◆ **What you have to do**
Leaving out all pictures, return exactly the lines from the one that contains "Instruction: Click info" through the end of the data below.

##### Supplied material

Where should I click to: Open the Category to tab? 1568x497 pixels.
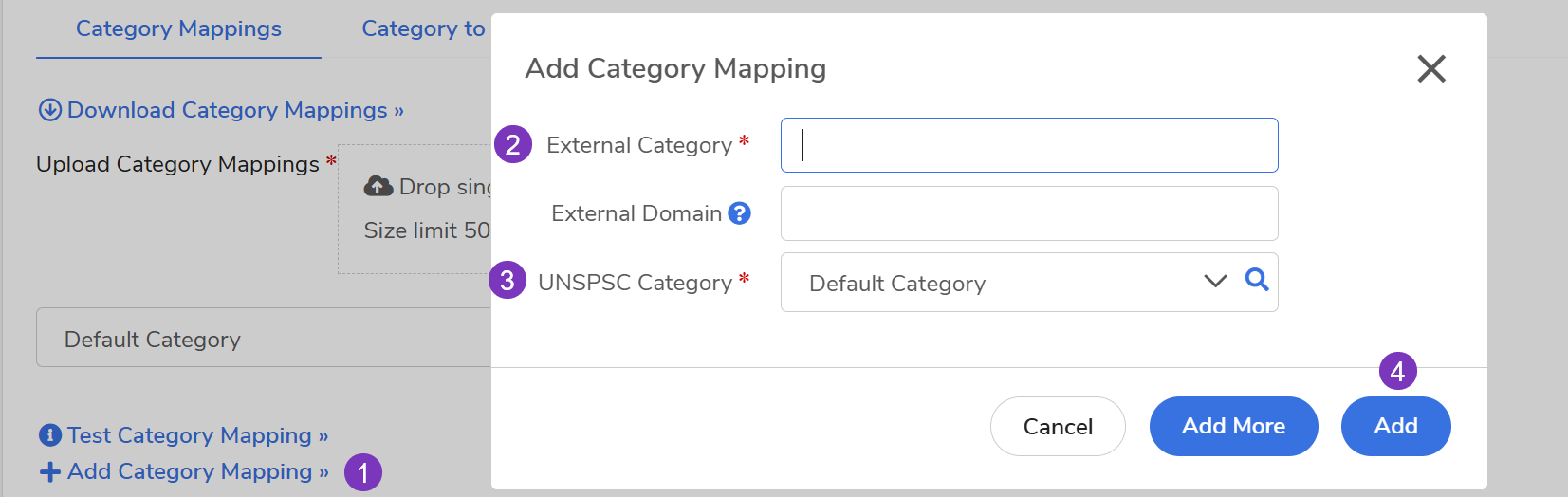(x=423, y=29)
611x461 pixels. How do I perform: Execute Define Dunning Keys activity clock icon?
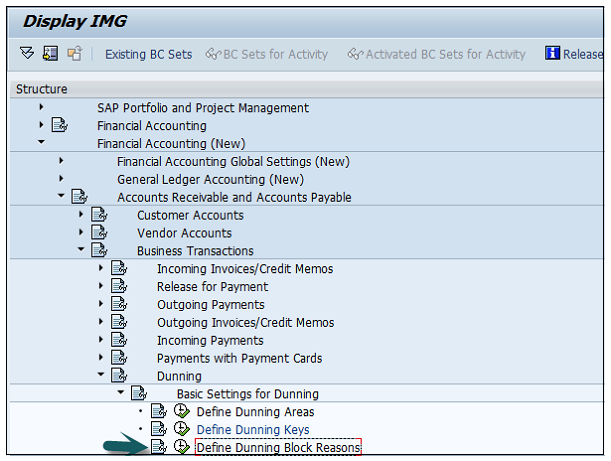pyautogui.click(x=181, y=430)
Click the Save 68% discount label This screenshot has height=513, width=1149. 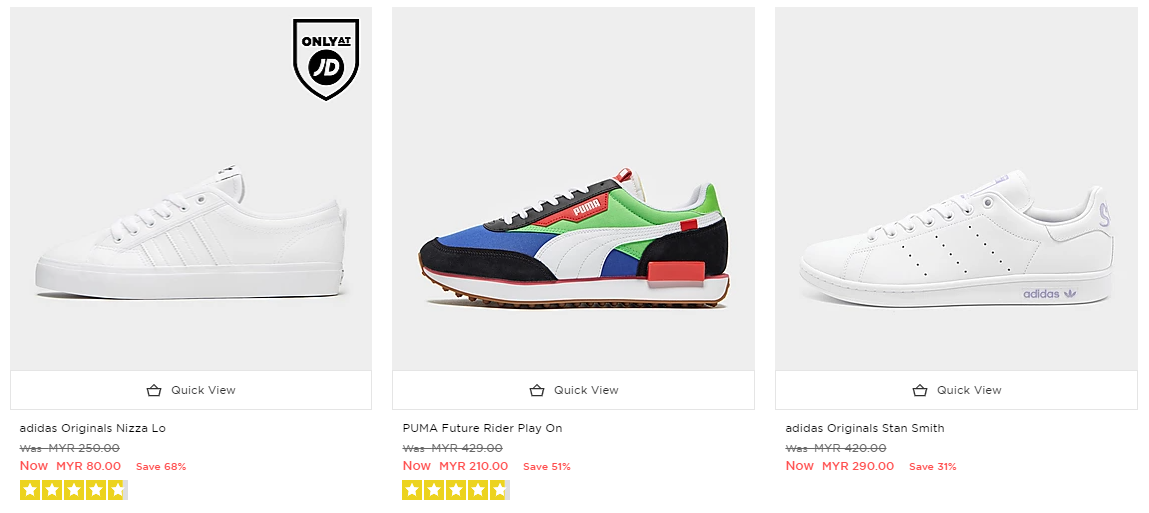[161, 467]
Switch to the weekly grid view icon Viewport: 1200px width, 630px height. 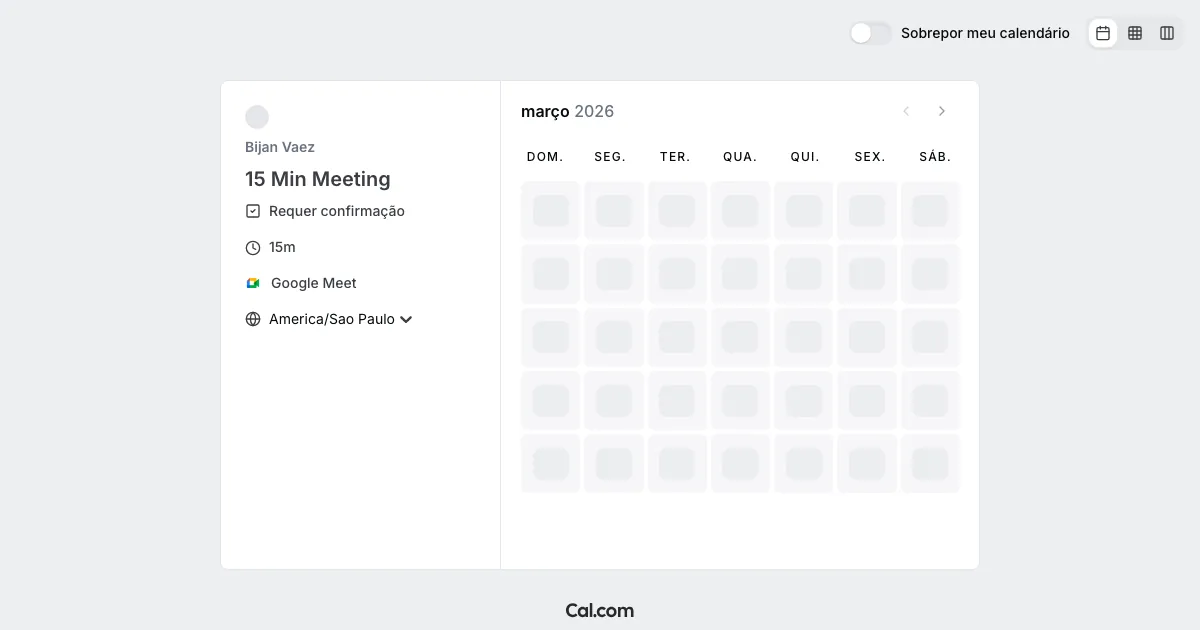1135,33
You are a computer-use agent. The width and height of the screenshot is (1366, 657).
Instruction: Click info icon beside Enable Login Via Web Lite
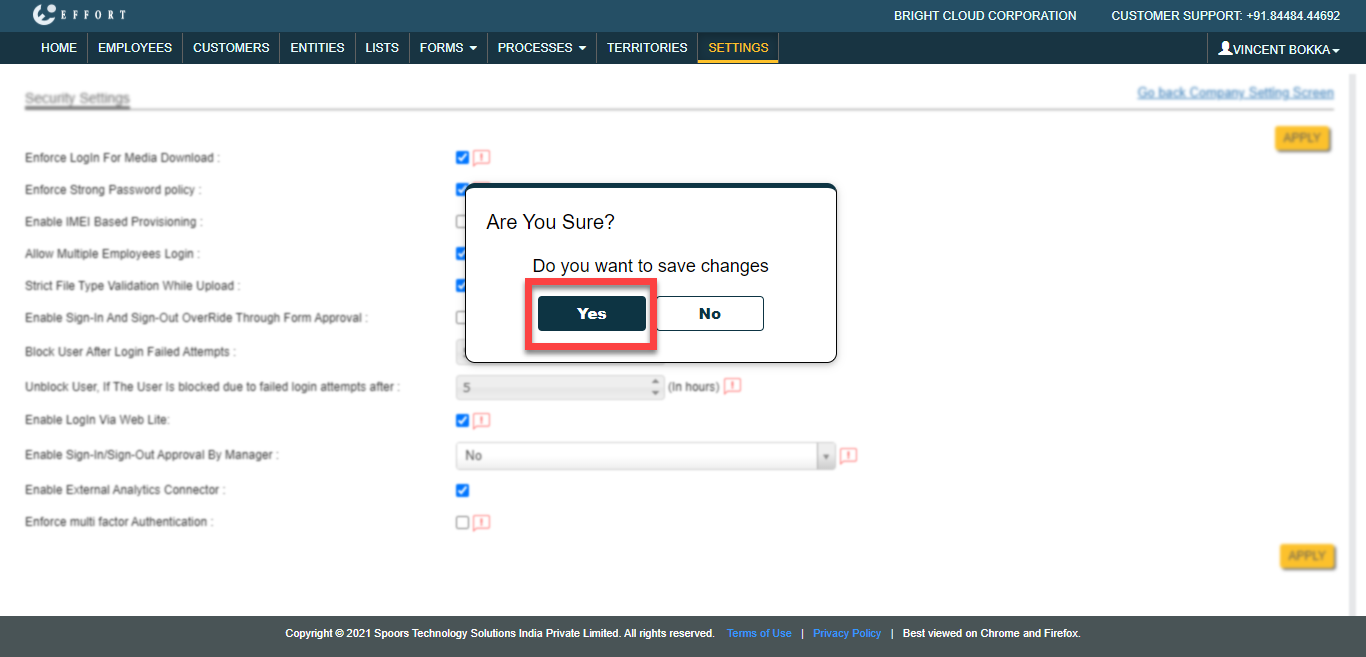pyautogui.click(x=482, y=420)
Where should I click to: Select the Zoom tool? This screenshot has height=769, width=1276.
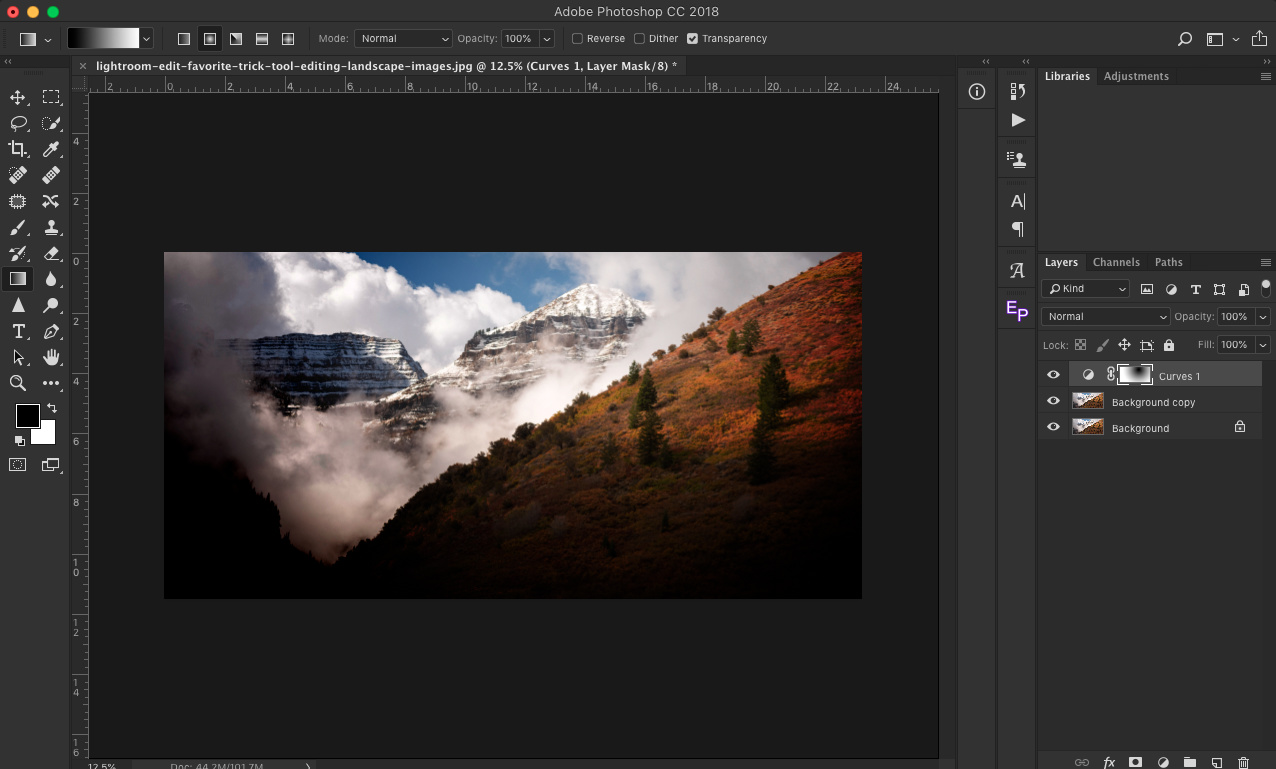pyautogui.click(x=17, y=383)

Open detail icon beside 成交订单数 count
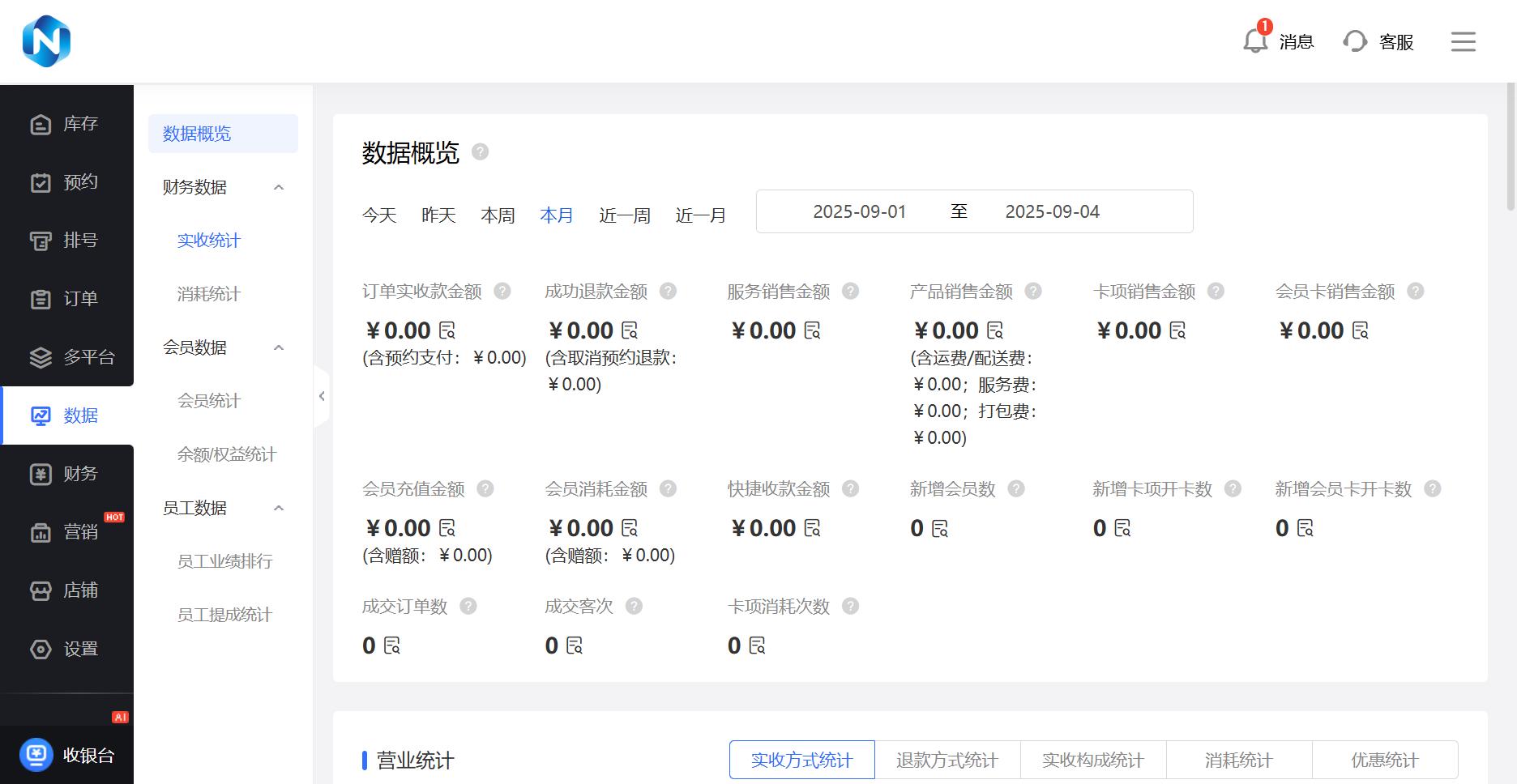point(392,646)
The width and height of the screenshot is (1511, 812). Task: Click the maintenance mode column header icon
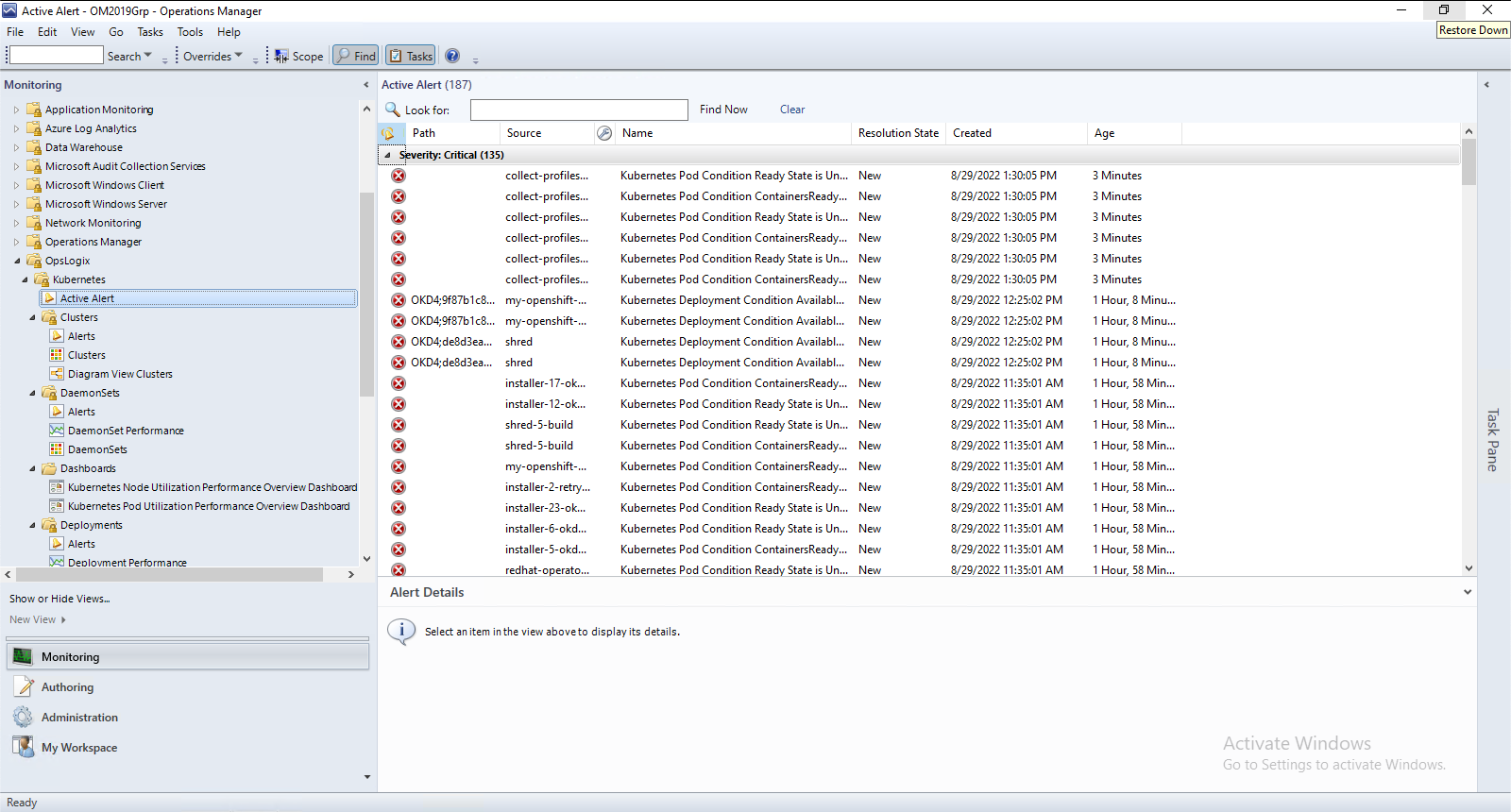point(604,133)
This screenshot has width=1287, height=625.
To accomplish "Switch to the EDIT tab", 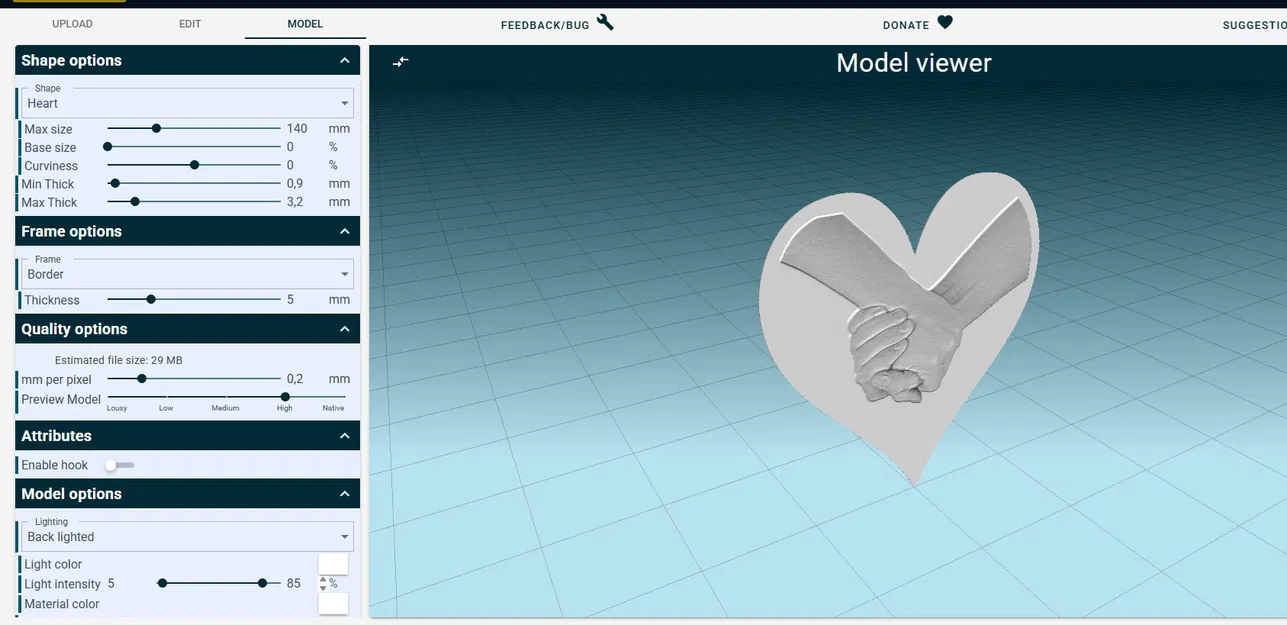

##########

◆ **Task response**
Instruction: Click info icon beside Enable Login Via Web Lite
pyautogui.click(x=482, y=420)
Where should I click to: Select the Zoom tool? This screenshot has height=769, width=1276.
pyautogui.click(x=17, y=383)

Open detail icon beside 成交订单数 count
point(392,646)
The width and height of the screenshot is (1511, 812). Task: Click the maintenance mode column header icon
point(604,133)
This screenshot has width=1287, height=625.
To accomplish "Switch to the EDIT tab", 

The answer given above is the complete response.